2012년 6월 6일 (수)
After over more than a year and a half of announcements and preparations, the Federal Risk Authorization and Management Program (FedRAMP) finally opened its doors on June 6, jump-starting the process of certifying the cloud computing security of providers looking to earn government contracts.
Agencies are more prepared for a move to the cloud than they were when the plan came into existence 19 months ago. Cloud providers are also in a better position to offer the appropriate services as they have gained, while not perfect, a greater understanding of how to secure cloud computing. The hope, federal CIO Steven VanRoekel told Government Computer News, is that tools such as FedRAMP will accelerate adoption of cloud services in the public sector.
The program will vet potential cloud providers for use in government agencies, the next step toward widespread implementation of President Barack Obama's cloud-first initiative. Run by the General Services Administration, companies will be forced to meet more than 150 controls concerning cloud security to gain a seal of certification, although once-prominent issues such as real-time threat reporting have been relaxed due to logistical hurdles and bureaucratic red tape.
A group of approved third-party assessors will begin conducting a series of reviews to see that the companies are up to par with the the government-set standards. Passing the initial assessment - the first of three - will grant a provider a provisional authority to operate, according to Federal News Radio.

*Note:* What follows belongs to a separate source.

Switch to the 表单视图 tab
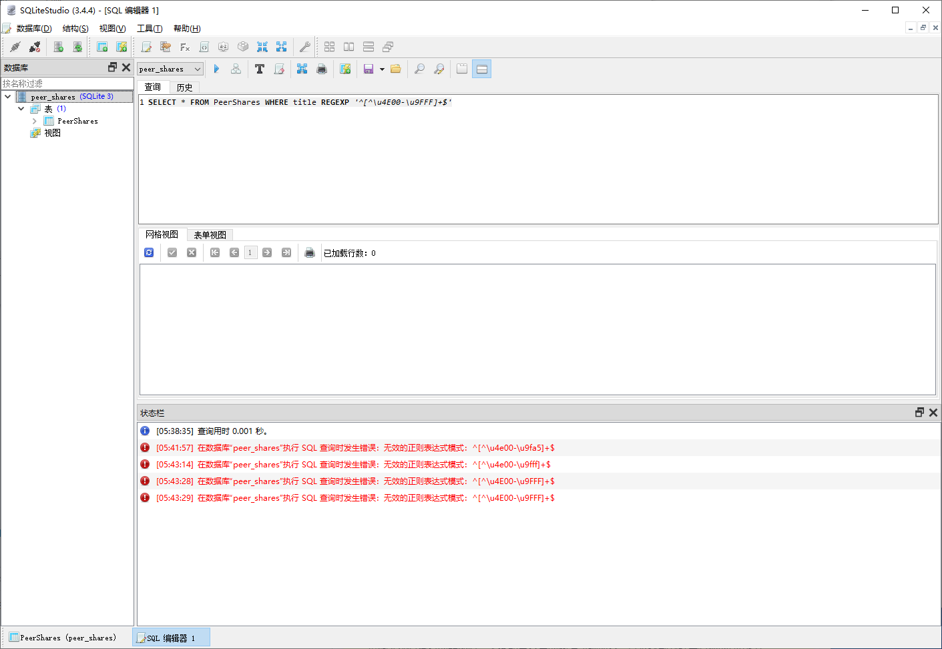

The manager for GSA's cloud computing program, Katie Lewin, told FNR that at least three cloud services will be through the approval process by December, and on the road to full operations by the early spring of 2013, with government agencies continuing to move to secure cloud computing services in the interim.
Small business issues
A GSA plan to offer first crack at certification to companies already holding government contracts drew the ire of the Software and Information Industry Association (SIIA) for the plan's apparent break from a 2010 proposal to reform the federal IT system that looked to support adoption of innovative technologies from smaller companies. By the GSA prioritizing companies that already have contracts - largely bigger providers - the SIIA feels that small businesses are being denied a fair shake.
SIIA released its critique on the eve of the FedRAMP launch, also pointing to a fact that many agencies would likely have additional requirements on top of the government-required certification. By forcing the customization of services, the association is concerned that smaller companies won't be able to cope with any additional demands.